We set out in the sun shine and only had about 15 min of showers today.


Arriving to the Greek border we received out EU exit stamp.



We then drove the short distance to  the “Macedonian” border. Here we reported to the Police for the passport check.



The main issue most people have here is they  do not want to pay the outrageous price for the insurance. It is 50 euros  plus 5 for processing for 15 days (in a country where you might spend 2 days). We really have no choice as the police will not let you in with your EU Green card insurance. Dan was told by the police that the price is too high, but one of the truckers made a few calls to several agencies in Bitola 16 km away and they all quoted the same price.
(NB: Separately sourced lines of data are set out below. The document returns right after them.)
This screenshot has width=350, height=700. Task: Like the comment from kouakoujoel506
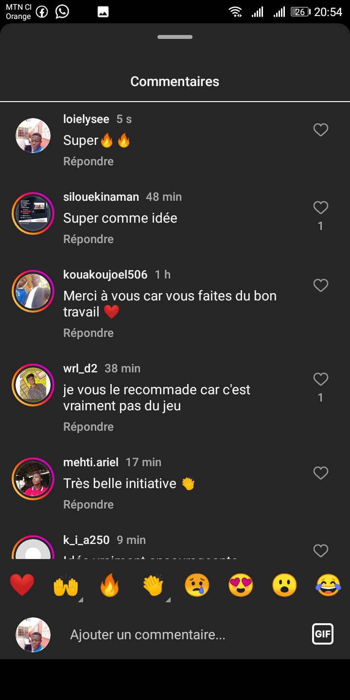coord(320,285)
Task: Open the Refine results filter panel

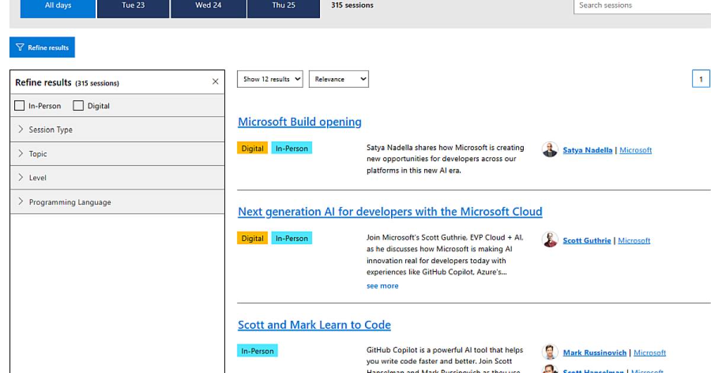Action: click(41, 47)
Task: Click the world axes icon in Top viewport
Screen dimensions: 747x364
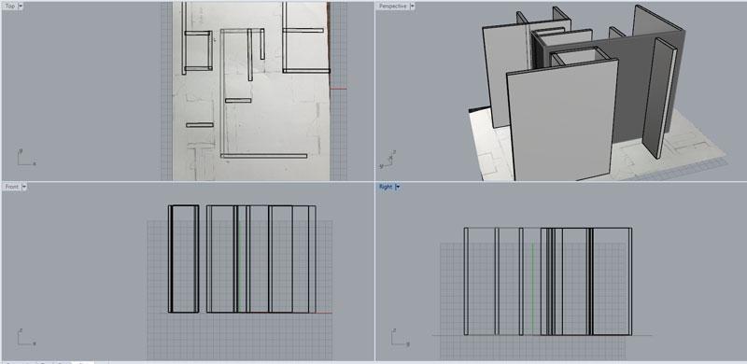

So  no shake down just crazy high insurance prices for foreigners. We are not going to Kosovo since it is also 50 Euros for insurance, you can not drive thru Kosovo to Serbia, and you may not get into Serbia from Bulgaria if you have a Kosovo stamp in your passport. Serbia does not recognize Kosovo as an independent entity. Why can people not just get along! That said the Macedonia’s themselves were very nice and after this short delay we were on our way.


Ohrid is in a lake and is full of hotels, narrow cobble streets,  and pedestrian walking zones. They have several Byzantine churches, an castle,  and an ancient theater.




1000 Lek is about 8 USD!







We are headed to the capital Skopje (scope- ia) and will take the small roads that follow the lakes and rivers and also traverse the Mavrovo National park.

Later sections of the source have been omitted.